For many companies, social media is a powerful marketing and recruiting tool, fostering brand awareness and connection to current and potential customers. For a small business with limited resources, social media can function as an inexpensive advertising mechanism to a wide-ranging audience.
It’s also a highly engaged audience with the average global user spending 2 hours and 36 minutes a day on social media sites in 2018, according to statista.
But, have you considered that the information your company posts to social media can also make it an easy target for cybercriminals?
The personal privacy risks associated with oversharing on social media is generally accepted by the typical user, whether or not they act accordingly. But companies also put themselves at risk by providing seemingly safe corporate information on a regular basis to their social media feeds in the interest of having an online presence.
As corporate social media use increasingly looks like mainstream personal use, the same security concerns are brought into play. Posting photos of your events at your office could inadvertently reveal clues that could be used to social engineer an employee or expose a security weakness. Posting updates from your company’s annual trip alerts criminals that your office is empty or is operating with a skeleton staff.
And, it’s not just the posts on your company’s page that can be mined for data. The interrelated nature of social media makes the personal accounts of your employees valuable as additional sources of information as well as potential sources of entry to your network.
Likewise, vendors and partners who are linked to or follow and comment on your social media accounts represent another attack vector, especially if they have a poor cybersecurity profile.
HOW COMPANIES GET HACKED
If you think like a hacker, you know that trying to hack past a company’s firewall and compromise highly guarded information without being detected is much harder than developing customized social engineering campaigns using the information you can find easily on social media sites.
People are wired to want to connect, which makes social media so appealing to us and so productive for cybercriminals.
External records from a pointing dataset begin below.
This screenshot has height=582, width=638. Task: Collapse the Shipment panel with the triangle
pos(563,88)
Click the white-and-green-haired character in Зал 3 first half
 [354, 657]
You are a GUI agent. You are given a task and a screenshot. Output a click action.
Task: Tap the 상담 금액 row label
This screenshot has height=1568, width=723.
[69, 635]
People’s willingness to share combined with the trust-based nature of social media is why phishing campaigns are more successful on this platform than via email.
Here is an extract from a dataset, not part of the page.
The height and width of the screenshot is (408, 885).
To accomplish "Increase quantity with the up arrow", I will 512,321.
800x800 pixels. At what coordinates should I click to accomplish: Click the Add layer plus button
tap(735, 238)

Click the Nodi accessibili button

Further, statista found that 81% of social media traffic in the third quarter of 2019 came from mobile. That’s important because the user interface on mobile can make users more likely to fall for phishing scams.
So, what methods are cybercriminals using on social media to infiltrate your network?
· According to FireEye, email is the vehicle used in 91% of cybercrime. The personal information that is common on social media makes it much easier to impersonate another employee or senior management.
· Malicious links are more effective on social media, where people are less suspicious than they are with email links. Hackers can pose as someone you know and send malicious links through direct messages.
· Fake accounts can be created using photos and details of actual people or companies to create real-looking, but fake profiles to attract connections and distribute malware.
· Similarly, profile hacking, like the August 2019 hack of Jack Dorsey’s twitter account, are generally undertaken to embarrass people or companies and damage their reputation.
· Old social media accounts, that still exist but are neglected, present an easier opportunity for profile hacking than active accounts and could be used for illegal activity under the guise of your company.
· Shortened URLs, such as those from Ow.ly and Bitly, can easily hide malicious links.
· Hackers can pose as a customer service employee of any of the social media platforms and send an email that your account has been cancelled or compromised. Reinstating the account requires you to input your information.
· Social media quizzes are a way for hackers to acquire personal information that can be used to socially engineer you or your friends.
· Social media accounts are easily accessed on mobile devices, which makes them easy to compromise if a hacker gains possession of a lost or stolen employee device.
HOW TO PROTECT YOUR COMPANY & EMPLOYEES
First, be clear on why your company needs a social media presence. Maybe it doesn’t. That’s a tough sell, especially to a new or small business, but companies were able to grow for years before social media existed.
Nonetheless, if your company does maintain social media accounts, know which channels you’re on and which employees have administrative access.
Most importantly, have a social media policy that lays out what is and isn’t acceptable to post about the company. Then, train employees on how their personal use of social media can be detrimental to them and the company. Some general best practices include:
· Use two-factor authentication.
· Don’t connect with people you don’t know.
· Don’t click on questionable links in social media posts. Instead, type the URL into your browser to view.
· Don’t share information about yourself or the company that could be the answer to security questions used to identify you.
· Don’t use the same password across platforms or for business purposes.
· Utilize the privacy settings on each platform.
· Don’t access your personal accounts or the company’s accounts over public Wi-Fi.
· Report any suspicious activity immediately.
So, you know what walks, right? It’s understood that there’s a tradeoff between free social media and complete privacy and most are willing to make the exchange. However, the amount of privacy that’s relinquished tends to be more than people anticipate or understand. For social media companies, the business model is to generate revenue by selling your personal information to advertisers. So, it’s in the best interest of these companies (and their shareholders) to encourage you to provide plenty of identifiable data about yourself.
It’s in the best interests of cyber-scammers too, who have created a $3+ billion social media crime industry using the data they collect from these sites.